The USD/JPY pair has extended its gains after overstepping the immediate hurdle of 144.00 in the early Tokyo session. The asset is looking to recapture Wednesday’s high at 144.70, considering the strength of the greenback bulls. For the first time in the past 24 years, the major is aiming to smash the critical hurdle of 145.00. The asset is expected to achieve the same on hawkish guidance by the Federal Reserve (Fed).
Fed’s September monetary policy meeting resulted in a rate hike by a third consecutive 75 basis points (bps). This pushed the terminal rate to 3.00-3.25%. Fed chair Jerome Powell has denied recession signals for now but has elevated targets for Unemployment Rate.
The central bank has warned over declining employment opportunities and has put forward a gloomy outlook on the growth rate. The show-stopper announcement was dictating a peak for the terminal rates, which spilled blood on Wall Street and sent risk-perceived currencies into bearish territory. The Fed believes that the interest rates will top around 4.6% and the institution will hike them to 4.4% by the end of 2023.

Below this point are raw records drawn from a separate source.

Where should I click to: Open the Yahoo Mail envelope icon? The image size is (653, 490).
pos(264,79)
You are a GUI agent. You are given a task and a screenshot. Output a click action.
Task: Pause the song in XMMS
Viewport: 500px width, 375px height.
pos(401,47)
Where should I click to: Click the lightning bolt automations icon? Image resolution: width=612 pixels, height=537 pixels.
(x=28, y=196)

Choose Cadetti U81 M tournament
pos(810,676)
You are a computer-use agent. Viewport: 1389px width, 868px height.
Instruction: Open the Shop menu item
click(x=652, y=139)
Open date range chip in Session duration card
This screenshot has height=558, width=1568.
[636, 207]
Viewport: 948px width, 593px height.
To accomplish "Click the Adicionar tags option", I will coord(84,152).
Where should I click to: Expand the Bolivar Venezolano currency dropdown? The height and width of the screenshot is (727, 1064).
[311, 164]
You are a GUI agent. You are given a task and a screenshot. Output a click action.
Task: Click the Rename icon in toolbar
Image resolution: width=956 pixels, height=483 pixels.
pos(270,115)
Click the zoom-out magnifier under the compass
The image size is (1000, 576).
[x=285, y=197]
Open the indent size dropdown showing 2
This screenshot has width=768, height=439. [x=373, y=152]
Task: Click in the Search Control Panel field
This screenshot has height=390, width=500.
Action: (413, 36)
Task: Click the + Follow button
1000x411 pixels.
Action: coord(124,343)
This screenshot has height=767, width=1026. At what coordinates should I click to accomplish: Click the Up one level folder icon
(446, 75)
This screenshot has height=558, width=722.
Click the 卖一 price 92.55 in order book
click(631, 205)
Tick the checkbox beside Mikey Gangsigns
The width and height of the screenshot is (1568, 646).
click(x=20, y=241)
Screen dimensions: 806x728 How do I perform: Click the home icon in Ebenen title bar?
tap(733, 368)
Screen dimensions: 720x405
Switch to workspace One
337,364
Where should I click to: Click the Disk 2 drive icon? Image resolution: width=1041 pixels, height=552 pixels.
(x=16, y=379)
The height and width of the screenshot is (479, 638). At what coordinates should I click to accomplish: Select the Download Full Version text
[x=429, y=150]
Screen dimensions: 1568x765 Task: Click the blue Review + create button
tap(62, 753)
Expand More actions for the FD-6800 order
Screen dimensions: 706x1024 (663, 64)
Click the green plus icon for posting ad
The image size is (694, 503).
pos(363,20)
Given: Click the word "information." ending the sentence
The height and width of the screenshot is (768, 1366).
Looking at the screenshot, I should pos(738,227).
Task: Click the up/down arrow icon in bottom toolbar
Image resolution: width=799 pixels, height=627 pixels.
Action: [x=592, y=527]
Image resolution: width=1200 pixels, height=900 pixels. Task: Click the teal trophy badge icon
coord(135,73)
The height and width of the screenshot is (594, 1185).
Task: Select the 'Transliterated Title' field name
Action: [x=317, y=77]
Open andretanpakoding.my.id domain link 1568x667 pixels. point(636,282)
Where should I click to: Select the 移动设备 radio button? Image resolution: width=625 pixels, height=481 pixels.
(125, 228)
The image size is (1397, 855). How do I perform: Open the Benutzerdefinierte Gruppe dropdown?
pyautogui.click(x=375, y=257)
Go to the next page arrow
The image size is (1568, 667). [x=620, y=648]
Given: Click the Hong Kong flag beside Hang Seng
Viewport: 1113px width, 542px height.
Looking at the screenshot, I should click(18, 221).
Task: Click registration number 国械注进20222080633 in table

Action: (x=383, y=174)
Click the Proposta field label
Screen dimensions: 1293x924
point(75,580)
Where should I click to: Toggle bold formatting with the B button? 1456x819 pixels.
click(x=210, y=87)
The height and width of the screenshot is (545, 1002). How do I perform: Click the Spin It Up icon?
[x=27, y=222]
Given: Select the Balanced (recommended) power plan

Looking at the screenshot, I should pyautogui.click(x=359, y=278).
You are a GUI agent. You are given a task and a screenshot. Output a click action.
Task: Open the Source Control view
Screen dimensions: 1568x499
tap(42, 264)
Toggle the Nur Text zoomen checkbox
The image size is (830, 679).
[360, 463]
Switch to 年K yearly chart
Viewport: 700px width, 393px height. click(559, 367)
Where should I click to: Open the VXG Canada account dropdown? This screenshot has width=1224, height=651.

The roadmap of fighting the inflation chaos is full of sacrifices by the growth rate, labor market, household sector, and durable goods demand.
On the Tokyo front, the interest rate decision by the Bank of Japan (BOJ) will clear the further path for the asset. The BOJ is expected to shift to a ‘neutral’ stance and won’t announce more stimulus. The inflation rate is responding effectively and is expected to continue its modest increment. The odds of intervention in the Fx moves by the BOJ have bolstered after the commentary from Japan’s former Vice Finance Minister Tatsuo Yamasaki.
Japan’s former Vice FM Yamasaki cited that the Japanese administration is ready to intervene in currency markets at any moment if needed, news wires from Bloomberg. He further added that the government doesn’t need to wait for a green light from the US to support the yen.